Another important unmet need is the increasing incidence of opioid addiction. From 1999 to 2018, opioid addiction has reached epidemic status in the United States, with more than 450,000 deaths due to opioid overdose. Recently, the first non-opioid drug for opioid withdrawal symptoms, the α2a antagonist lofexidine was approved for marketing (2018).





In the past ten years, 15 new antibacterial drugs have been approved as QIDP. This arrangement is designed to help new antibacterial drugs enter the market. This regulatory incentive seems to increase the number of new antibacterial drugs on the market.


But most approved bacterial infection drugs are similar to known drugs. The threat of bacterial resistance is growing, and WHO has made the development of drugs against carbapenem-resistant gram-negative bacilli Acinetobacter baumannii, Pseudomonas aeruginosa and Enterobacteriaceae as its top priority.


As of the end of 2019, 53 antibacterial drugs are undergoing clinical evaluation worldwide. Tropical infectious diseases affect more than 1 billion people in the world and continue to cause a significant burden on developing countries. The Malaria Medicines Joint Venture (MMV) has made significant progress in developing the malaria drug pipeline, and the joint venture also supported the development of tafinoquine, which was approved in 2018.


The 21st century has witnessed some pandemics of viral epidemics threatening developing and developed countries, including SARS in 2002, Zika virus in 2015-2016, and Ebola virus in West Africa in 2013-2016 The epidemic and the yellow fever epidemic in 2016, as well as the recent ongoing COVID-19 pandemic caused by SARS-CoV-2, have infected 46 million people worldwide and have claimed nearly 1.2 million lives so far. 


The FDA has established an emergency plan to accelerate potential COVID-19 treatment, the Coronavirus Treatment Acceleration Plan (CTAP). Treatment methods include convalescent plasma, several types of antiviral drugs, including RNA polymerase inhibitors, protease inhibitors and virus entry inhibitors, and neutralizing antibodies. There are currently five treatment methods approved for emergency use (EUA).



Cardiovascular disease and metabolic syndrome

Non-alcoholic fatty liver disease (NAFLD) and non-alcoholic steatohepatitis are an active area of ​​clinical trials, with many different therapeutic mechanisms of action. Since there is no approved interventional therapy for the treatment of NAFLD, the clinical needs of the disease are seriously unmet. Drugs under study recently include the farnes X receptor agonist albendilic acid, the PPARα/δ dual agonist Ilabenol, the CCR 2/5 dual antagonist Senisilock, and the ASK1 inhibitor Celonceti Cloth etc.

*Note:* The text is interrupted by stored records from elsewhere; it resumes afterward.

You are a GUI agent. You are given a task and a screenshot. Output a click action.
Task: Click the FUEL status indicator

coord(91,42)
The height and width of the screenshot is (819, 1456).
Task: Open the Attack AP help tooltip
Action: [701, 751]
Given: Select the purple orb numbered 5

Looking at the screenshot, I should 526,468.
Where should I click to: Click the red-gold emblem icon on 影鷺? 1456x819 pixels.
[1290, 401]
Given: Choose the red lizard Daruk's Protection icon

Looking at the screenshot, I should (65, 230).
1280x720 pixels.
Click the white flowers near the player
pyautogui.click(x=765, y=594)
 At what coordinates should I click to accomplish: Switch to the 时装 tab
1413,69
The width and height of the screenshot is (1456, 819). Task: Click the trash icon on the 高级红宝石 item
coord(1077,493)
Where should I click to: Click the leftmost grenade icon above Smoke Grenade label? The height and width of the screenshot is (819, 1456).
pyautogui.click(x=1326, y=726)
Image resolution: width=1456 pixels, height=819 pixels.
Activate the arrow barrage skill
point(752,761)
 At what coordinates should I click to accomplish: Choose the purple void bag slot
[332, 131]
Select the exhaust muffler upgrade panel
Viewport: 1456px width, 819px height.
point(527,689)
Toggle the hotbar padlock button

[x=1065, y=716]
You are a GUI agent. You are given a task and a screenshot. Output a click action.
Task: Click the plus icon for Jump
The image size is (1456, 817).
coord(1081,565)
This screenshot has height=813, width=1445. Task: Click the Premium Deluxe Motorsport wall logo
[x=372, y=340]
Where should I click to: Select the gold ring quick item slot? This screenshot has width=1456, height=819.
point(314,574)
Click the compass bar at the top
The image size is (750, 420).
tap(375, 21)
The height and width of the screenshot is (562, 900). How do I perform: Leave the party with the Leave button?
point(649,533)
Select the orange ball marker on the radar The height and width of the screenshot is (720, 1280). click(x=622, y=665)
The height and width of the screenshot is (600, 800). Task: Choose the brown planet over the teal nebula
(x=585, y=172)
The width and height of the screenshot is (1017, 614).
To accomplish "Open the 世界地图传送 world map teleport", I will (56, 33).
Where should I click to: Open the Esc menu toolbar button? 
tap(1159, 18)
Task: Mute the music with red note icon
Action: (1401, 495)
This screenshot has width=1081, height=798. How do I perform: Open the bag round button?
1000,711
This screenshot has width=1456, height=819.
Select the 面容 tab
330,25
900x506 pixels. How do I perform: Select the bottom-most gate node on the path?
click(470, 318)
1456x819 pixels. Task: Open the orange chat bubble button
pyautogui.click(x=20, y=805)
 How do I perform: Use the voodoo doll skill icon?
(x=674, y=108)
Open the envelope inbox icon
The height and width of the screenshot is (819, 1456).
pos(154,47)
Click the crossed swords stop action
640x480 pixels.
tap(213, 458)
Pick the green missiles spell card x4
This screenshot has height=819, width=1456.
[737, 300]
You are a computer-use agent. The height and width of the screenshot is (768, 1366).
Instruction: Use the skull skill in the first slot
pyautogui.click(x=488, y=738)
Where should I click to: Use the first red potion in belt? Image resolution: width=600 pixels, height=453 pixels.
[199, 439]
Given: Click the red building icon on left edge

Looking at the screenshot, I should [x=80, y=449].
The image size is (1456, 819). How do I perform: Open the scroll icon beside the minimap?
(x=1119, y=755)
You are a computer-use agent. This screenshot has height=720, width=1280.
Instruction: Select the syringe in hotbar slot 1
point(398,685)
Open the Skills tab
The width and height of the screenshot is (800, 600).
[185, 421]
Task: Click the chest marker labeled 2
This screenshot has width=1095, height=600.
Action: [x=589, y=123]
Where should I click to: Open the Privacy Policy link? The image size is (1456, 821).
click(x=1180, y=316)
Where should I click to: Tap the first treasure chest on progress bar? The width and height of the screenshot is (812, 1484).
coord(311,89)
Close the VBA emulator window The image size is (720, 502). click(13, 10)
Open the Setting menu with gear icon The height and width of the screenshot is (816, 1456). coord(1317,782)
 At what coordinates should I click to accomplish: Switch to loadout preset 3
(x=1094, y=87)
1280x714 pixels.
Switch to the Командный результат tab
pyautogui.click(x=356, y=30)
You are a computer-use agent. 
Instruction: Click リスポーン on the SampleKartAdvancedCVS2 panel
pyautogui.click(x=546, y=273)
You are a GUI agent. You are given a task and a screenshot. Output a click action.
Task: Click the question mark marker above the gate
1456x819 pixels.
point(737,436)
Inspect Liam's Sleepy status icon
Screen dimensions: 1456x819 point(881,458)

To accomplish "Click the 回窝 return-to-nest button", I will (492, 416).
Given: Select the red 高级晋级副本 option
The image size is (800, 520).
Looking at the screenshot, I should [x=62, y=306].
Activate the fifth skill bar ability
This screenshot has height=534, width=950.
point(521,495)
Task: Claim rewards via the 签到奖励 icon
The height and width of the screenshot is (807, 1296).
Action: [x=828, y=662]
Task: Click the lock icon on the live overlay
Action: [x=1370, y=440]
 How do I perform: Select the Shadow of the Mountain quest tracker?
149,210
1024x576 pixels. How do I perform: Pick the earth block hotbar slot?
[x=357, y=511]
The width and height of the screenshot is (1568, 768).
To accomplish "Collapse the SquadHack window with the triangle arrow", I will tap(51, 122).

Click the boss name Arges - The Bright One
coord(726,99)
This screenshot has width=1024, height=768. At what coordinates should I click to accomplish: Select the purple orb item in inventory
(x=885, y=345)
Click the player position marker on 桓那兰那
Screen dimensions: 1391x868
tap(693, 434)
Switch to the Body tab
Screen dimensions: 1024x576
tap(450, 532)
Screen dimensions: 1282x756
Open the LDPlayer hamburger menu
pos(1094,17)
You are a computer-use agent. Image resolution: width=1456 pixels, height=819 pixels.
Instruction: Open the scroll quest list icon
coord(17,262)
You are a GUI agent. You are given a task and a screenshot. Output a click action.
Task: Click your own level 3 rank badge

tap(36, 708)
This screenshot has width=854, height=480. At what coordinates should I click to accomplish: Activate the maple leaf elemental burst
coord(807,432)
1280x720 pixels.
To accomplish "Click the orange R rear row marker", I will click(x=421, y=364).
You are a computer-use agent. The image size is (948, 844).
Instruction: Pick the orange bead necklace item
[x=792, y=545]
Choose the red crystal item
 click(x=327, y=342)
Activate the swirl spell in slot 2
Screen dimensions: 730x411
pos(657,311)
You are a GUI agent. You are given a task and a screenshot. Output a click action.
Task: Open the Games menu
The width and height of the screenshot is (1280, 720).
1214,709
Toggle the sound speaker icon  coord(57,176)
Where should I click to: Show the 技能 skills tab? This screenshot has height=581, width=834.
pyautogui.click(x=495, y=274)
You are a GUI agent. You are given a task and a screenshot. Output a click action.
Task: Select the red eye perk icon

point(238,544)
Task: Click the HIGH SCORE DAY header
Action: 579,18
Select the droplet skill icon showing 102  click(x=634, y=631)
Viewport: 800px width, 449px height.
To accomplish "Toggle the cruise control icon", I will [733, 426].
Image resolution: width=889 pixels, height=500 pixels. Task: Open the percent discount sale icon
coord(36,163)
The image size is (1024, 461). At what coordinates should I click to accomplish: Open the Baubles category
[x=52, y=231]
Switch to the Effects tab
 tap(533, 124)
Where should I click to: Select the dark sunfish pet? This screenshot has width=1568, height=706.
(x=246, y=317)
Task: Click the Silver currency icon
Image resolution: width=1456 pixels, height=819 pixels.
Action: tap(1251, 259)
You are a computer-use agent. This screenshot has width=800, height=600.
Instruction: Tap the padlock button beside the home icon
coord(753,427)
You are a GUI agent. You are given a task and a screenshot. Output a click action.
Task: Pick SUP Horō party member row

Albendolic acid improved fibrosis in the phase III interim analysis, but neither elafibranor nor selonsertib reached their primary endpoints of NASH resolution and fibrosis. Cenicriroc’s Phase III clinical data is not expected to be available until the end of 2020.


So far, cardiovascular disease is still the number one cause of death in the world, claiming nearly 18 million lives every year. A major driver of cardiovascular disease is metabolic syndrome, a group of diseases that often occur simultaneously: obesity, hyperglycemia, dyslipidemia, and hypertension. Recently, two phase III clinical trials completed the study of patients with elevated low-density lipoprotein (LDL) cholesterol.


Tumor. Immuno-oncology (Immuno-oncology, I-O)

Tumor immunotherapy has changed the treatment options of cancer patients, and is one of the most important recent advances in cancer drug discovery and development. Since the first I-O drug, pembrolizumab, was launched, the number of patients taking these drugs has increased from 2500 in 2014 to more than 2 million in 2018.


In particular, PD-1 and PD-1L targeted I-O drugs are becoming the first-line therapy for solid tumors in the United States, such as metastatic NSCLC, metastatic melanoma, and metastatic renal cell carcinoma.


CD19 is expressed in a variety of B-cell malignancies, but the efficacy of traditional monospecific CD19 antibodies against CD19 is limited. The first CD19-targeting antibody, blinatumomab, was approved in 2014, and two new drugs targeting CD19 were approved in 2020 (tafaximab cxix and brexucabtagene autoleucel).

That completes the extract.